__What to do__
Character for character, reproduce every entry below.
+===+
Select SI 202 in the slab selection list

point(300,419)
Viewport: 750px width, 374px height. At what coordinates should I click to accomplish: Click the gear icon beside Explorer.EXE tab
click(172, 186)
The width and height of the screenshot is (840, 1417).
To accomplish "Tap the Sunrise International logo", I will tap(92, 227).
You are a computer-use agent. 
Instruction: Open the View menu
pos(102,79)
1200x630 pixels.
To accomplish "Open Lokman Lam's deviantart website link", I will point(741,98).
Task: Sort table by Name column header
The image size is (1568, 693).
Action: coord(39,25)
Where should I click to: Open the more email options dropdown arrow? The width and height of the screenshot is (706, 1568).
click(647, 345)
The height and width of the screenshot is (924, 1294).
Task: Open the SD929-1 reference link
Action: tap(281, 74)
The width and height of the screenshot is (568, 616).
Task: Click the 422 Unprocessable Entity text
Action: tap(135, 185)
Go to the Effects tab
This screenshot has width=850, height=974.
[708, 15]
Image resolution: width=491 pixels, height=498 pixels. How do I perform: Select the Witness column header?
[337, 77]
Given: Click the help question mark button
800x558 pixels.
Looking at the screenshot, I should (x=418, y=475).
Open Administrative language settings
+===+
__Solution to this exercise__
Select SI 202 in the slab selection list

point(300,419)
Viewport: 750px width, 374px height. At what coordinates should I click to accomplish: Click the gear icon beside Explorer.EXE tab
click(172, 186)
The width and height of the screenshot is (840, 1417).
To accomplish "Tap the Sunrise International logo", I will tap(92, 227).
You are a computer-use agent. 
Instruction: Open the View menu
pos(102,79)
1200x630 pixels.
To accomplish "Open Lokman Lam's deviantart website link", I will point(741,98).
Task: Sort table by Name column header
The image size is (1568, 693).
Action: coord(39,25)
Where should I click to: Open the more email options dropdown arrow? The width and height of the screenshot is (706, 1568).
click(647, 345)
The height and width of the screenshot is (924, 1294).
Task: Open the SD929-1 reference link
Action: tap(281, 74)
The width and height of the screenshot is (568, 616).
Task: Click the 422 Unprocessable Entity text
Action: tap(135, 185)
Go to the Effects tab
This screenshot has width=850, height=974.
[708, 15]
Image resolution: width=491 pixels, height=498 pixels. How do I perform: Select the Witness column header?
[337, 77]
Given: Click the help question mark button
800x558 pixels.
Looking at the screenshot, I should (x=418, y=475).
Open Administrative language settings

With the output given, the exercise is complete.